• PAGE TEXT:
Segment Open

5 convicted in Britain over protest at parade

LONDON — A court found five British Muslim men guilty on Monday of harassment and using insulting language during a protest they had staged at a parade welcoming British troops home from Afghanistan. The men had shouted slogans describing the soldiers as “murderers,” “rapists” and “baby killers.”

The highly unusual trial, in a district court in Luton, a town with a large Muslim population 30 miles north of London, was seen by the defendants’ supporters as a rare test of Britain’s liberal free speech laws. Lawyers for the men argued during testimony last week that they had been justified in the words they displayed on placards and shouted at the soldiers because they were speaking “the truth.”

But the district judge, Carolyn Mellanby, found five of the seven defendants guilty of offenses under Britain’s public order laws, specifically of using “threatening, abusive or insulting words” and of “behavior likely to cause harassment and distress.”

now here i have to take exception with the n.y. times characterisation of britain’s free speech laws as “liberal”. in fact, as i’ve pointed out here many times before, there is no such thing as “free speech” in the u.k. – only that speech which has not been made illegal. and “hate speech” which is thought to be unduly inflammatory or potentially provoking violence, is illegal.

Segment Closed

• YOUR TASKS:
a) Copy the section of the Luton trial text that opens with the words containing "now here i have" and closes with "violence, is illegal.".
b) In the Luton trial text, who was the district judge who found the defendants guilty?
The listing that comes next is separate material with no connection to the Luton trial text.

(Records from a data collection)
Segment Open

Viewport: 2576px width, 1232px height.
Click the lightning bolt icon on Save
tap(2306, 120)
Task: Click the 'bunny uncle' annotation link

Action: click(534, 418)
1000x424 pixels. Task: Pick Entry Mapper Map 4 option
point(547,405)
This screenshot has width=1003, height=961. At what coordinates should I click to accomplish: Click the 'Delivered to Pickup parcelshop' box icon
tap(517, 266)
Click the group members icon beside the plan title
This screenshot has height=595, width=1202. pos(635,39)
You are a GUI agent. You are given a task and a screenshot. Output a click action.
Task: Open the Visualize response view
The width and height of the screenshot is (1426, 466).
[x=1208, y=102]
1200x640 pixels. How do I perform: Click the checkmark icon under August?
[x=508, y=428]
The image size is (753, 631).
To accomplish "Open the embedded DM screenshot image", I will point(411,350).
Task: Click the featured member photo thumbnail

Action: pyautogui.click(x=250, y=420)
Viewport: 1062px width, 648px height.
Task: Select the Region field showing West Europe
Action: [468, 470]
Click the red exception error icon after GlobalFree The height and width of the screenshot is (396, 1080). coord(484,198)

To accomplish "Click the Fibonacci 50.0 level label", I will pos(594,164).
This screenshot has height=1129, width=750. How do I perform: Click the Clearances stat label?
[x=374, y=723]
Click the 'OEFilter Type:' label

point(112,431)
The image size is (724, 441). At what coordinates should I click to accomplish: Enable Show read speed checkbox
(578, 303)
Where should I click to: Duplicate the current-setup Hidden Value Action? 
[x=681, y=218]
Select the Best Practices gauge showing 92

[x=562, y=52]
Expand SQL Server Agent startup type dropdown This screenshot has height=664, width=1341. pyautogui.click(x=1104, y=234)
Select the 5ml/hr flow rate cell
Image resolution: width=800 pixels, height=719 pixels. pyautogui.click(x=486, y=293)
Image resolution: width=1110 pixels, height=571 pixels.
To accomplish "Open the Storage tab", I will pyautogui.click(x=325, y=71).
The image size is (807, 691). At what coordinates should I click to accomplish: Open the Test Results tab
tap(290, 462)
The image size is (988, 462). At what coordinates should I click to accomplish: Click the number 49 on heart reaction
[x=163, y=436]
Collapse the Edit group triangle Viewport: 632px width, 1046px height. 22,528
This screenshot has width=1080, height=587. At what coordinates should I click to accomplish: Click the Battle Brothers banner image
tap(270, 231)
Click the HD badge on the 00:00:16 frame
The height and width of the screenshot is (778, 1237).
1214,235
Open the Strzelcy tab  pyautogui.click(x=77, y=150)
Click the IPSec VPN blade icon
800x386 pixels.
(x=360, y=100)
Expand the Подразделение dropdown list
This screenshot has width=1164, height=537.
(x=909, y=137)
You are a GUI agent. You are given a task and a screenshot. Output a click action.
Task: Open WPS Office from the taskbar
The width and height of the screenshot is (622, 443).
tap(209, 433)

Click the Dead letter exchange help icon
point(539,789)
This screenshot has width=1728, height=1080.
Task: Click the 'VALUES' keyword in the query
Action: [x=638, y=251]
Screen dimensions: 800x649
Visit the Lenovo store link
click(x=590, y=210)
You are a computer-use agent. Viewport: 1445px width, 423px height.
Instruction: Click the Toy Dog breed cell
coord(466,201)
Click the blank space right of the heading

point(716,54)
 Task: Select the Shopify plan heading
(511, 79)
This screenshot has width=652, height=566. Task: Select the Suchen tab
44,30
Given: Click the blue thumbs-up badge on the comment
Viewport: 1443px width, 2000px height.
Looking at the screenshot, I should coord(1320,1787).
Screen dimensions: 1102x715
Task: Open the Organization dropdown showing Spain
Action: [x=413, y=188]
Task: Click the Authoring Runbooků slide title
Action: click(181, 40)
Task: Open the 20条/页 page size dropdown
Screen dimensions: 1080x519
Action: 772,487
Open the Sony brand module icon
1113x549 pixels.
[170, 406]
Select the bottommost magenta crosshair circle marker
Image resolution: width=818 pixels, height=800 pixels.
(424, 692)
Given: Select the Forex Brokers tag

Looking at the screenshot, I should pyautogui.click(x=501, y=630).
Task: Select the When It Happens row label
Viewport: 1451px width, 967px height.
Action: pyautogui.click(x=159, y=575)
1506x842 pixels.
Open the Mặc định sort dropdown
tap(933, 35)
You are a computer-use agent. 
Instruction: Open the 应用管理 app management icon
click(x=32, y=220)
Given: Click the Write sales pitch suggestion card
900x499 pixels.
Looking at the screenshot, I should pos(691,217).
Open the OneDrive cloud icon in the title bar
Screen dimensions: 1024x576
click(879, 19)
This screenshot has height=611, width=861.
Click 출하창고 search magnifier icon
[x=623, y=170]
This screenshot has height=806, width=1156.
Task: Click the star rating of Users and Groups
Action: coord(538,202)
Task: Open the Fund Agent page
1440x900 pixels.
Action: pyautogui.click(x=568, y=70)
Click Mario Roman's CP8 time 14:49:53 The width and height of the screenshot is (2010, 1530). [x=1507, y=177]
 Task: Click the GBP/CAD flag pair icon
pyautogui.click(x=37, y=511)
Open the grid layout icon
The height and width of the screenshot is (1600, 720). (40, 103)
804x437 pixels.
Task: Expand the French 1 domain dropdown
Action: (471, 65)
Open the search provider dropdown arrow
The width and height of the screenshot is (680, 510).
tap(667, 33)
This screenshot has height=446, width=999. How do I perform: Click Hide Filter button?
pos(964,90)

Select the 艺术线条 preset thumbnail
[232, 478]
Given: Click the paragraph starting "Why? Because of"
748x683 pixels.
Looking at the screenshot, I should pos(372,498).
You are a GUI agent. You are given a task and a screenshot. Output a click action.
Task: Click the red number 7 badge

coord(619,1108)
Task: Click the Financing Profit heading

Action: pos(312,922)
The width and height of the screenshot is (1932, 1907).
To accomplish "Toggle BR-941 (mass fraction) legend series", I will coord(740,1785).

Segment Closed

• WRITTEN RESPONSES:
a)
now here i have to take exception with the n.y. times characterisation of britain’s free speech laws as “liberal”. in fact, as i’ve pointed out here many times before, there is no such thing as “free speech” in the u.k. – only that speech which has not been made illegal. and “hate speech” which is thought to be unduly inflammatory or potentially provoking violence, is illegal.

b) Carolyn Mellanby